South Africa: better 'the Hottentot at
the hustings' than 'the Hottentot in the
wilds with his gun on his shoulder'
We set out, briefly, in chapter one the complex background up to the time that the Cape Colony came under permanent British rule. One of the legacies that the British governors inherited from their Dutch predecessors was the situation of endemic conflict on the 'eastern frontier' of the Cape, leading to a century of frontier wars. We noted there that the Xhosa were formidable enemies for the colonists: the governors had to bring in large numbers of regular British troops to defeat them, and most of the wars fought lasted for a number of years. The British ultimately won each war, through a combination of superior military technology and an ability to destroy the Xhosa food supplies. The end of most of the wars was followed by colonial annexation of slices of Xhosa territory – until, in January 1866, all the land west of the Great Kei River (then called 'British Kaffraria', subsequently known as the Ciskei) was incorporated into the colony. The Dutch, in their initial occupation of the Cape peninsula, had assumed their right to take it from the Khoisan by treating it as a form of terra nullius.

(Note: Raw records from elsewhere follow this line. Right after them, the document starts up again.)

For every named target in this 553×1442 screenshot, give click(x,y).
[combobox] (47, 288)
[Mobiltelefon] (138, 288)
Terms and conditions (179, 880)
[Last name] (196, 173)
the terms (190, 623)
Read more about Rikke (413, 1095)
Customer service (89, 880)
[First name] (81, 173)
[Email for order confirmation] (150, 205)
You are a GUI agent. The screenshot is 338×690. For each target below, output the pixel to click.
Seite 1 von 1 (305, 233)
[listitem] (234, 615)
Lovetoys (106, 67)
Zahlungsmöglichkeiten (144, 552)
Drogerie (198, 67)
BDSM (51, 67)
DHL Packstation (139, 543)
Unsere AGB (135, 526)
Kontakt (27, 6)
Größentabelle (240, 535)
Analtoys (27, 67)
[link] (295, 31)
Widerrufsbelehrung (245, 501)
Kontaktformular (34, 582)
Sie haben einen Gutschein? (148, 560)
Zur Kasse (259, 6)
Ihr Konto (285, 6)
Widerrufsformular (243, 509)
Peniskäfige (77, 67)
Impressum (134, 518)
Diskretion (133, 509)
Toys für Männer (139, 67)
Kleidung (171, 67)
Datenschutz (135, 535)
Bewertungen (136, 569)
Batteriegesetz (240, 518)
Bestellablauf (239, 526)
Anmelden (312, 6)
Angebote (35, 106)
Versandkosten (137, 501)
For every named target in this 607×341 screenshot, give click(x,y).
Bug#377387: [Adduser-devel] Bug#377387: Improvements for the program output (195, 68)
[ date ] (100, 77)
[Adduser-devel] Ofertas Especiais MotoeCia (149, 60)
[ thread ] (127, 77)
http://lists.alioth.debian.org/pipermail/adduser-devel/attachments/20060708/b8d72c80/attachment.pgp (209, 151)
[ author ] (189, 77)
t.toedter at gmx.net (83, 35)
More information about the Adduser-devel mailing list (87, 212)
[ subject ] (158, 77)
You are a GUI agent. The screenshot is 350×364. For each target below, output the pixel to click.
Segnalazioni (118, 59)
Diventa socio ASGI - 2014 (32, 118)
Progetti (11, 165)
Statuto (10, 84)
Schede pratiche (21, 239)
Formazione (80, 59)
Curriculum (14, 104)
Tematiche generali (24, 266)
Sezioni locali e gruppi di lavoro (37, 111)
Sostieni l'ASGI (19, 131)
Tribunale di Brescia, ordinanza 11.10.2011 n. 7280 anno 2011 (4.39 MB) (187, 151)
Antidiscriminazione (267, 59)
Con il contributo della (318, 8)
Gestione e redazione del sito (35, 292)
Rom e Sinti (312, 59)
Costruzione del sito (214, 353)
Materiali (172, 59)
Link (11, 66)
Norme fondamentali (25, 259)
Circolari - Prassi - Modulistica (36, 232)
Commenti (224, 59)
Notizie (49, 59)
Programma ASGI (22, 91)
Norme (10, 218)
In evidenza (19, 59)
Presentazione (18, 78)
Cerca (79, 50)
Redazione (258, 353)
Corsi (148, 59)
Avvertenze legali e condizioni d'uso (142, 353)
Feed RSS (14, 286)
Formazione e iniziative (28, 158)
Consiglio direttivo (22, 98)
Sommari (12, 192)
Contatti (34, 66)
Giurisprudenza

The British took over the Cape from the Dutch by a combination of military conquest and formal cession by treaty; the colonial annexations of Xhosa land were similarly based on both military conquest and cession by treaties following the various frontier wars. In South Africa, as elsewhere in the settler colonies, the nineteenth century was characterised by the transfer of Indigenous land to Europeans. Although the process was complex and varied, Indigenous land was eventually transformed into property and made available for permanent European settlement, whether by military conquest, treaty or legal doctrine.
In the Cape, White farmers eagerly took over large areas of the Xhosa's land, and the inhabitants of the Ciskei area became servants on the White-owned farms and in the towns of the eastern Cape. East of the Great Kei, in the area which came to be known as the Transkei, the Gcaleka Xhosa and the Thembu were left in nominal independence.